Four prominent companies listed on the Nigerian Exchange Limited (NGX) have provided optimistic earnings forecasts for the third quarter of 2025, signaling potential growth and resilience across diverse sectors. These companies, spanning the financial and energy landscapes, have projected a combined profit after tax of N50.77 billion, showcasing their anticipated performance despite varying economic and industry-specific challenges. Their projections offer a glimpse into the potential performance of the Nigerian economy, as these companies operate within key sectors that influence overall economic activity.

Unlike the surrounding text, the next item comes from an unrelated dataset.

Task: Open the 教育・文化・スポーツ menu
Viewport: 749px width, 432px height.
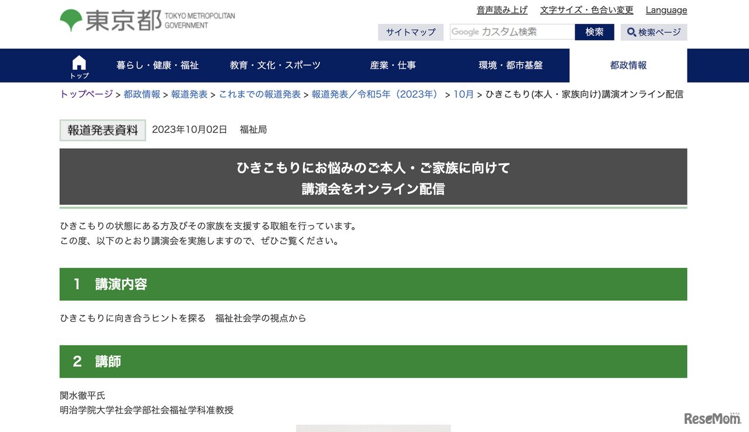Action: [x=275, y=66]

Custodian Investment Plc, a leading player in the financial services sector, has presented the most substantial profit projection among the group, forecasting a profit after tax of N49.41 billion for the nine-month period ending September 30, 2025. This projection represents a dramatic increase of 207% compared to the N16.08 billion reported in the same period of 2024. The company attributes this projected growth to robust performance in investment returns and core operating income, predicting a surge in gross revenue to N175.81 billion from N103.91 billion in the previous year. However, this growth is accompanied by a corresponding increase in total expenses, which are expected to rise to N117.68 billion from N84.71 billion. This substantial increase in both revenue and expenses suggests aggressive expansion and investment activities, which investors will closely monitor.

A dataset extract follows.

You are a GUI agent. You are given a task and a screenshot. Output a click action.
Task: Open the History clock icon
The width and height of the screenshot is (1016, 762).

Within the insurance sector, Regency Alliance Insurance Plc and STACO Insurance Plc have also released positive profit forecasts, demonstrating their capacity to navigate the challenges inherent in this competitive market. Regency Alliance Insurance Plc has projected a profit after tax of N983.88 million, underpinned by a strong insurance result of N1.29 billion and supplementary income from investments and other sources amounting to N450.96 million. While the company expects a positive operating cash flow before working capital changes of N115.02 million, the forecast also indicates a net cash outflow of N426.21 million by the end of the third quarter, which warrants further analysis to understand the underlying drivers of this projected outflow.
STACO Insurance Plc, another key player in the insurance domain, has projected a profit after tax of N176.58 million for the third quarter of 2025. This forecast is driven by a total premium income of N753.84 million and investment income of N143.54 million, contributing to an underwriting profit of N515.40 million. After accounting for forecast taxation of N75.68 million, the company projects a net cash flow of N39.23 million, leading to an anticipated increase in cash and cash equivalents to N1.70 billion from the opening balance of N1.66 billion. This positive cash flow position underscores the company’s financial stability and its capacity to meet its short-term obligations.
Eterna Plc, representing the energy sector, has projected a profit after tax of N192.13 million for the third quarter of 2025. The company anticipates year-to-date revenue of N193.47 billion, offset by a cost of sales of N182.83 billion, resulting in a gross profit of N10.64 billion. Eterna Plc’s operating cash flow before working capital changes is projected at N5.24 billion, while the net cash from operating activities is expected to reach N7.66 billion. Despite anticipated investment outflows of N467.88 million and financing outflows of N6.56 billion, the company projects a net increase in cash and cash equivalents of N640.55 million, leading to a closing cash position of N2.28 billion at the end of Q3. This indicates a healthy cash position despite significant investment and financing activities.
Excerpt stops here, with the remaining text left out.